** WHAT THE EXERCISE ASKS **
From the entries below, extract every line that includes the word "height".

━━━━━ MATERIAL FOR THIS TASK

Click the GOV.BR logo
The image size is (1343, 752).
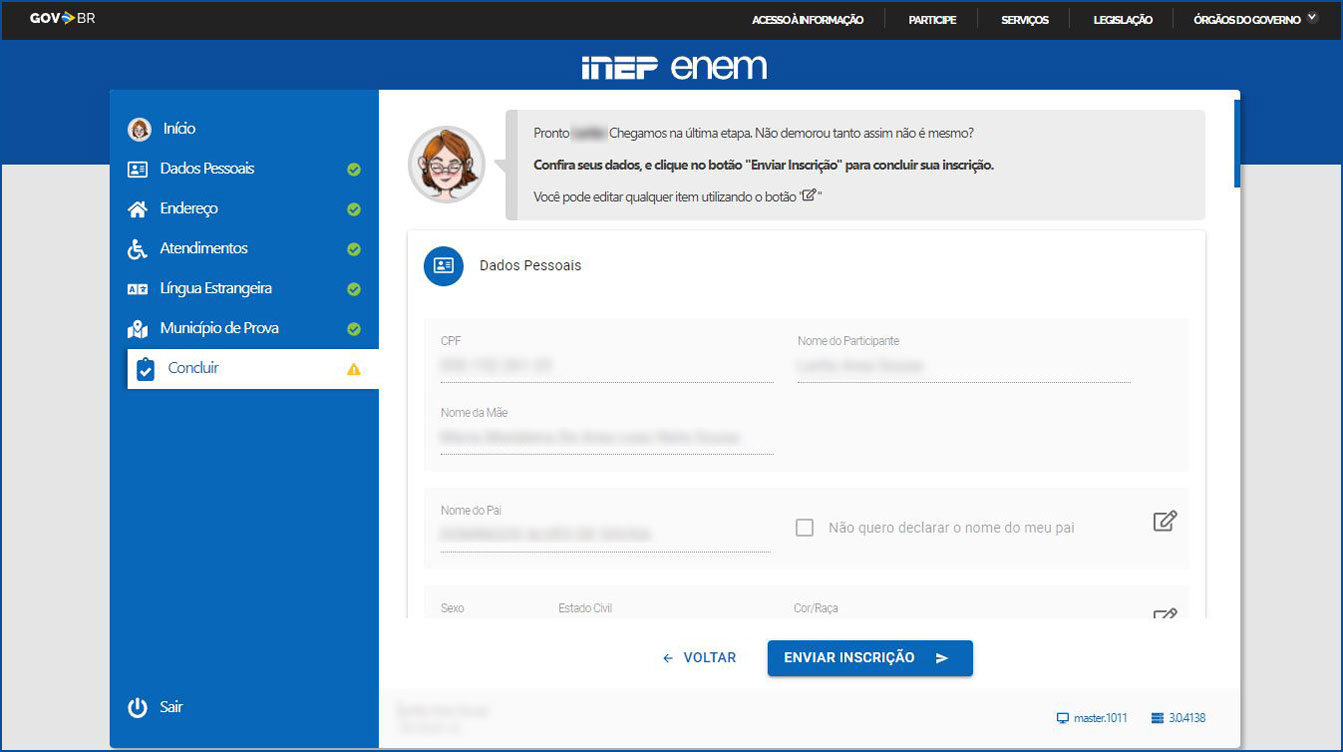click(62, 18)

━━━━━━━━━━
━━━━━ MATERIAL FOR THIS TASK

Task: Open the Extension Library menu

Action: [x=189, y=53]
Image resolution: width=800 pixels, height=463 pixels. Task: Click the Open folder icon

━━━━━━━━━━
━━━━━ MATERIAL FOR THIS TASK

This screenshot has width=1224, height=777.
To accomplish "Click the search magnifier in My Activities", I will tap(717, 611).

━━━━━━━━━━

** OUTPUT BELOW **
Image resolution: width=800 pixels, height=463 pixels. Task: Click the Open folder icon
This screenshot has width=1224, height=777.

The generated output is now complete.